-- START Page excerpt --

18-22 May 1996
Marriott Mission Valley Hotel, San Diego, CA
T. R. Girill
Lawrence Livermore National Laboratory
P.O. Box 808, L-560
Livermore, CA 94550 USA
trg@llnl.gov
Clement H. Luk
Department of Computer Science
California State University, Chico
Chico, CA 95929-0410 USA
luk@ecst.csuchico.edu
This paper advocates an often-neglected search-support technique, approximate or "fuzzy" matching of user search terms. When properly deployed, fuzzy matching can significantly enhance the benefits of other, more common approaches to end-user answer retrieval from online reference collections. We compare crude with more sophisticated approximation techniques to explain how astute fuzzy-match software can convert many different near-miss situations (such as those involving faulty prefixes or suffixes, character misplacement, nonstandard word stems, or unanticipated redescription of concepts) into more adequate results. We also suggest practical ways to overcome fuzzy matching's own major drawbacks (namely, problems with search speed, search imprecision, and misinterpretation of search results). The resulting analysis clarifies how to deploy fuzzy matching for maximum effectiveness. We conclude that appropriate fuzzy matching enables more frequent, more flexible search success than do ordinary retrieval-improvement techniques used without it.
Online documentation spreads along a spectrum from very focused help passages deeply integrated into a particular application (Duffy, Palmer, and Mehlenbacher, 1992) to large, general, digital libraries of reference material potentially relevant to answering many questions in many contexts (Girill and Tull, 1988). At the latter end of the spectrum, effective search tools are vital if users--both casual end users and busy help-desk consultants--are to reliably yet easily locate the answer passages they need (Girill, Griffin, and Jones, 1991). We have a working prototype search interface for online documentation that incorporates fuzzy matching (syntactic approximation) of search terms. Its behavior convinces us that this feature enhances the searching of large reference databases, even though this application has not been a primary focus of the literature on fuzzy matching techniques in the past.

-- END Page excerpt --

### Given request
Pick up the fuzzy-matching paper above after its last sentence and carry it forward in the same voice.

-- START Recorded data --

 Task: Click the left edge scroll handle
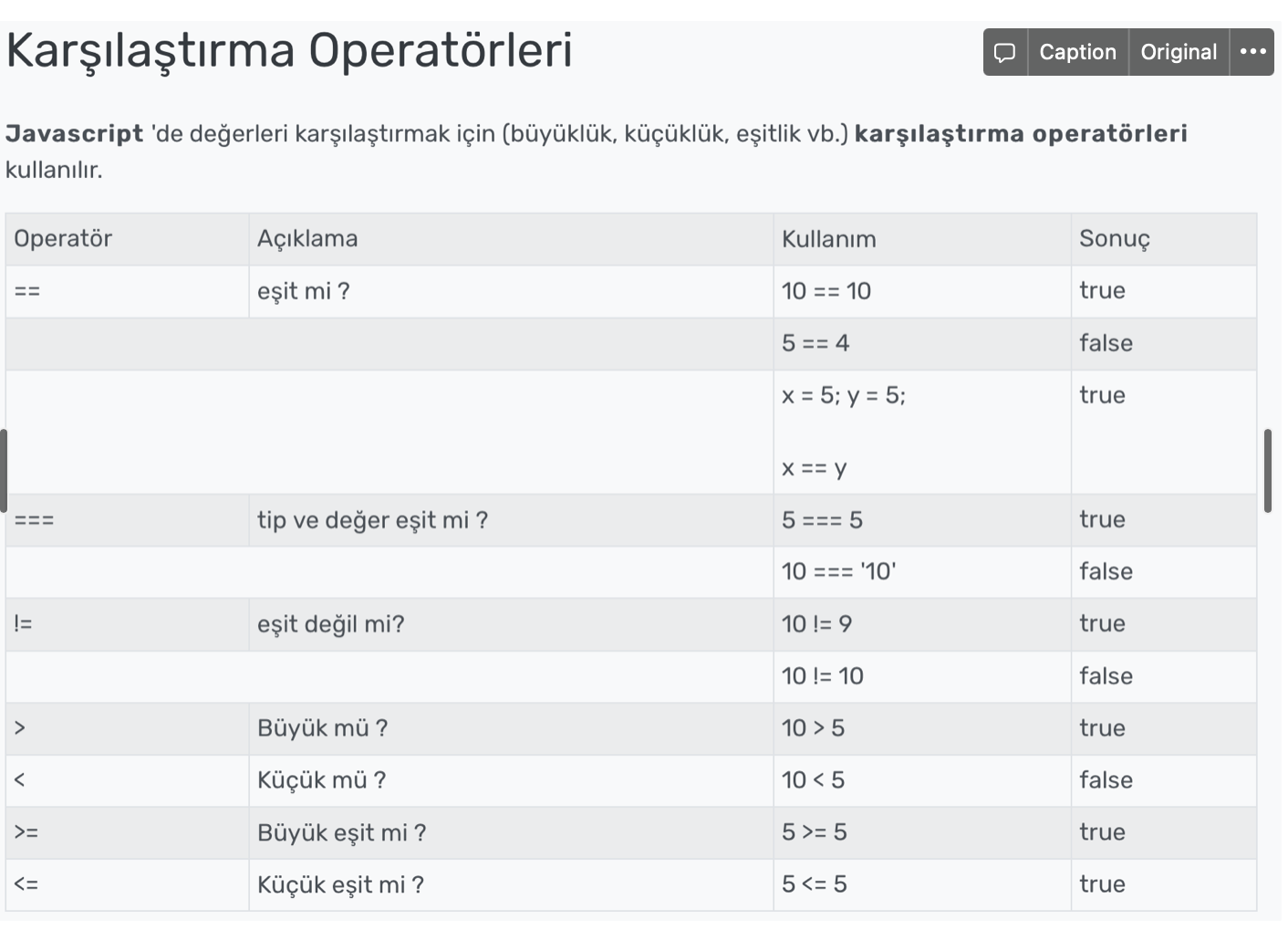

-- END Recorded data --

### Result for this exercise
Recent publications on syntactic approximation or fuzzy matching most often emphasize office-automation situations and the automatic indexing of business papers, legal briefs, or other office memos (e.g., Kent, Sacks-Davis, and Ramamohanarao, 1990; Faloutsos and Christodoulakis, 1987). This is the context of document preparation (or database construction) rather than the context of answer search. And the implied goal of fuzzy matching tools here is creating text collections without attentive human intervention; i.e., replacing human with artificial intelligence to minimize processing time or reduce collection-development costs. Our work suggests, on the other hand, that fuzzy matching can be applied jointly with semantic techniques (such as extensive aliasing) to improve performance during the search process itself, not just during presearch text preparation. We believe this search-time approach is best viewed as amplifying the native intelligence of the human searcher (by promoting more flexible pattern recognition) rather than replacing the human role (Wegner, 1983).
Anthropologist Bonnie Nardi, after a study of how reference librarians add value to the information gathering that occurs among professionals at work, proposed that "electronic search agents may be usefully modeled on reference librarians" (Nardi, 1994; Nardi, 1993). The sections below show how astute inclusion of fuzzy matching in a search interface to an online reference collection pursues this anthropological hint more thoroughly than do interfaces without it. Enriching a literal search by including a tolerance for imprecise input, through the use of appropriate approximations, is one way every seasoned reference librarian intuitively adds value to the search process.
Fuzzy-match software captures that professional intuition in algorithms that let even unwitting end users add (some of) the same value to every search they run. Of course, trivial approximation yields trivial improvement (discussed below), and approximation alone is insufficient for search success. But we believe a closer look at the problems it solves supports our conclusion that fuzzy matching at search time is a key enabling technique that maximizes the value to end users of the reference collection searched and of the usual semantic techniques jointly applied to search that collection.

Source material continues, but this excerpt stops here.